Die Idee des ESA beruht auf einer bewohnbaren „zweischaligen“ Gewächshauskonstruktion mit Nutzung der Sonnenenergie. 20 Studentenappartements in Massivbauweise sind als Wärmespeicher dreistufig und über strengem Raster in den Südhang gebaut. Auf den Ebenen sind den Wohnräumen Terrassen und kleine Gärten vorgelagert. Der Gemeinschaftsraum mit Küche und Essplatz in einer gemauerten Ziegeltonne auf der Mittelebene bildet das Zentrum des Gebäudes. Für die Gruppen stehen Sanitäranlagen im Basement zur Verfügung. Eine hölzerne Fachwerkträgerkonstruktion auf Doppelstützenraster trägt das Pultdach mit leichtem Folienkissen über dem Wohnheim. Ost- und Westgiebelwände sind aus Kunststoffprofilen mit großzügigen Verglasungen hergestellt. Die Zuluft für das Wohngewächshaus ist durch die Lamellenkonstruktion einer vorgestellten Schrägverglasung sichergestellt, während die Abluftöffnungen im oberen Teil der hangseitigen Wand angeordnet sind. Solarkollektoren auf dem Gebäudefirst unterstützen die Versorgung aus erneuerbaren Energien.
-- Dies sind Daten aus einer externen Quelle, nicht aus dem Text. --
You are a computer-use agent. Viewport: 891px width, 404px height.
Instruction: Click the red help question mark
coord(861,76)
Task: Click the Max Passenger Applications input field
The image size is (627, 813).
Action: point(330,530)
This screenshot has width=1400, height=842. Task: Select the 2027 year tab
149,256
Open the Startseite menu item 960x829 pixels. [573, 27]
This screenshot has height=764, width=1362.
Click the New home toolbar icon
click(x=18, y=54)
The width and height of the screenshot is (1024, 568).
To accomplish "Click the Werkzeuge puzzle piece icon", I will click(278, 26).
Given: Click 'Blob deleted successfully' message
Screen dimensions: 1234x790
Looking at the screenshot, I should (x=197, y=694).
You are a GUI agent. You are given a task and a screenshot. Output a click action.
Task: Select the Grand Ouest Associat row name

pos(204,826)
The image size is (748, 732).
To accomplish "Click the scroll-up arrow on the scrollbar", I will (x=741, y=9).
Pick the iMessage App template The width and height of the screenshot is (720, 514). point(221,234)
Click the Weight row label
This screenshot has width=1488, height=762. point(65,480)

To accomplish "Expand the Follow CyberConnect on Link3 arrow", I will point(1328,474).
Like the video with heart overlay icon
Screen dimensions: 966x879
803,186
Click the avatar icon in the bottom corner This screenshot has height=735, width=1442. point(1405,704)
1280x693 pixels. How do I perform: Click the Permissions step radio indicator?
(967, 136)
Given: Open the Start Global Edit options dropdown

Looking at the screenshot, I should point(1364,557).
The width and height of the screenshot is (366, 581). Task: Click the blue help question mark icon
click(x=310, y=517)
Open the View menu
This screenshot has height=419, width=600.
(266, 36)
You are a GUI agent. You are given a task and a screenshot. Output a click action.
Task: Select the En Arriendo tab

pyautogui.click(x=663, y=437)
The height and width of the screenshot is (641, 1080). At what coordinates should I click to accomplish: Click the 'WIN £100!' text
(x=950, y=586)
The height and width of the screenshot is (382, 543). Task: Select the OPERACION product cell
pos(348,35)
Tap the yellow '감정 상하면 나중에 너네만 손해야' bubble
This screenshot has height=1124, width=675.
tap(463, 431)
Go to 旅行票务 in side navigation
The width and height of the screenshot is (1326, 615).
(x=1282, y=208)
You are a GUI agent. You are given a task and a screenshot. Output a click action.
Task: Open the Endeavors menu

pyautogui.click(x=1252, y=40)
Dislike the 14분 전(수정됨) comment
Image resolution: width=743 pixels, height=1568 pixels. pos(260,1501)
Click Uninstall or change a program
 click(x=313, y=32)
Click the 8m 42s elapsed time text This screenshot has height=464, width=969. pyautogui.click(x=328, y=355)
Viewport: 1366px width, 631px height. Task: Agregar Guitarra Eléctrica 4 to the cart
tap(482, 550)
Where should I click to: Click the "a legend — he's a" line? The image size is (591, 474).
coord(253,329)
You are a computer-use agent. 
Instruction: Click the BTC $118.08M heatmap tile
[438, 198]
Nur für eine begrenzte Dauer gedacht, ist das Energiesparende Studentenwohnheim in die Jahre gekommen. Beim Baubestand machten sich die Mängel bereits 2014 bemerkbar; fünf Jahre später beauftragte das Studierendenwerk Kaiserslautern als Eigentümerin der Immobilie eine Sanierungsstudie, die im Ergebnis verschiedener Varianten unabdingbare Sanierungsmaßnahmen an Konstruktion und Technik offenlegte. Im Raum stand eine benötigte Bausumme von über 1,6 Millionen Euro, die für die Eigentümerin nicht zu stemmen war. Ende 2019 sollte daher den studierenden Bewohner*innen gekündigt werden und der Bau zum Abriss freigegeben werden. Zwischenzeitlich jedoch, im Jahr 2018, war das Objekt im Rahmen der Erfassung der Bauten der Moderne in den Fokus der Inventarisation der Landesdenkmalpflege gekommen. Im Sommer 2019 wurde der einzigartige Wert des Kulturdenkmals festgestellt und der Verwaltung der Stadt Kaiserslautern mitgeteilt, die das weitere Verfahren einleitete. Im Erfassungstext heißt es: „Das Kaiserslauterer Studentenwohnheim erfüllt […] aus geschichtlichen und wissenschaftlichen Gründen die Kriterien eines Kulturdenkmals. Als einziges Gebäude seiner Art in Rheinland-Pfalz kann es als besonders anschauliches und frühes Beispiel für partizipatives und energiebewusstes Bauen gelten, das ein zukunftsweisendes Entwurfskonzept mit einer gemeinschaftlichen Wohnform verbindet und das aufgrund seines Seltenheitswertes und des nahezu unveränderten Erhaltungszustandes einen hohen historischen Zeugniswert aufweist.“
Trotz der Corona-Pandemie 2020 sind die nächsten Schritte getan: Die Stiftung der Universität hat sich ihres unvergleichlichen Erbes im Mai angenommen und wird mit großem Engagement der studentischen Bewohner das ESA 2.0 in die Zukunft bringen. Erste Planungen und Gutachten sind erstellt. Ressourcenschonung, ökologisches Bauen, Nutzung erneuerbarer Energien, klimaneutrales Bauen und gemeinschaftsorientiertes Wohnen sind Gebote der Stunde, die mit diesem engagierten Projekt erneut eine kreative Antwort in der Praxis finden können.
Die Stiftung plant die nächsten Schritte mit Fördermitteln und einer Crowdfunding-Kampagne der Bewohner. Der Tag des offenen Denkmals soll ein Baustein sein, dieses Vorhaben zu unterstützen!